At Rs 6,000 Crore Government Grants 50 Per Cent Jump in ISRO Budget

At Rs 6,000 Crore Government Grants 50 Per Cent Jump in ISRO Budget

File Photo: ISRO's PSLV C23 Launch

New Delhi: In a major boost for India's space programme, the Narendra Modi government has earmarked Rs 6,000 crore for ISRO in its maiden budget, which is a whopping 50 per cent jump in the agency's funding over last year.

In 2013-14, although the Department of Space was initially given Rs 5,615 crore, that allocation was later revised to Rs 4,000 crore. A major chunk of the allocation in the new Budget, Rs 3,545.63 crore, is for space technology while Rs 1,412.98 crore has been set aside for the INSAT project.

"Several major space missions are planned for 2014-15, including the experimental flight of India's future heavy-capacity launcher, GSLV Mk-III, one commercial launch of PSLV and two more navigational satellites," Finance Minister Arun Jaitley said today in his budget speech.

While Rs 378.76 crore has been extended for the Indian Space Research Organisation (ISRO)'s GSLV Mk-III project, Rs 60 crore has been earmarked for Chandrayaan I and II, India's lunar mission.

"Our Mars Orbiter spacecraft is in its 300-day-long voyage to Mars along the designated helio-centric trajectory. Mars Orbiter Spacecraft is expected to be orbiting Mars on September 24, 2014," Mr Jaitley said. The Orbiter Mission has been given Rs 65.93 crore in the latest budget. The space department has taken several strides in the last year, launching the country's first inter-planetary project, the Mars Orbiter Mission, and the Geosynchronous Satellite Launch Vehicle (GSLV-D5).

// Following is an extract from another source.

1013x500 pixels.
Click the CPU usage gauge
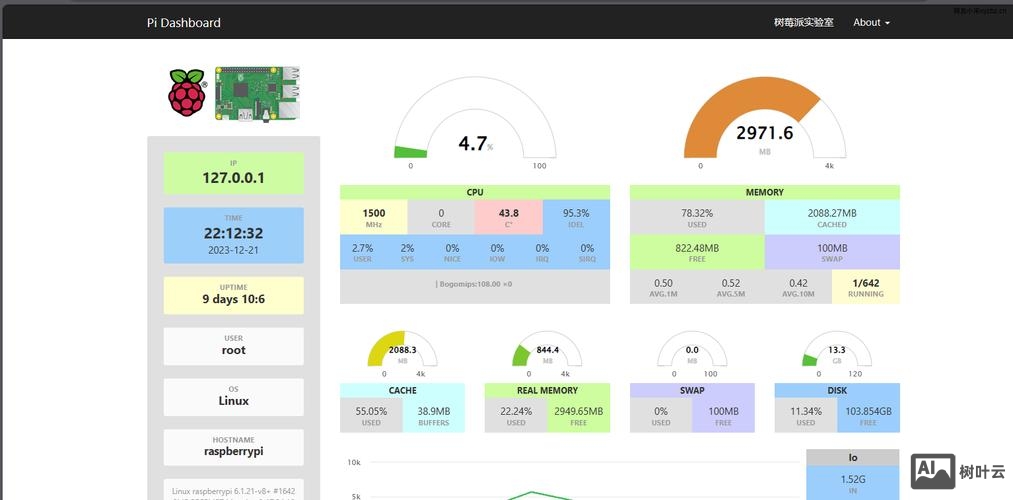coord(474,125)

Prime Minister Modi had last month witnessed the launch of five foreign satellites from the Satish Dhawan Space Centre in Sriharikota.
He had said then that the successful launch of the foreign satellites was a "global endorsement" of India's space capabilities developed by "our brilliant scientists".

Noting that India had the potential to be a "large service provider" in this area, PM Modi had said that efforts must be made to construct new infrastructure and upgrade to launching heavier satellites.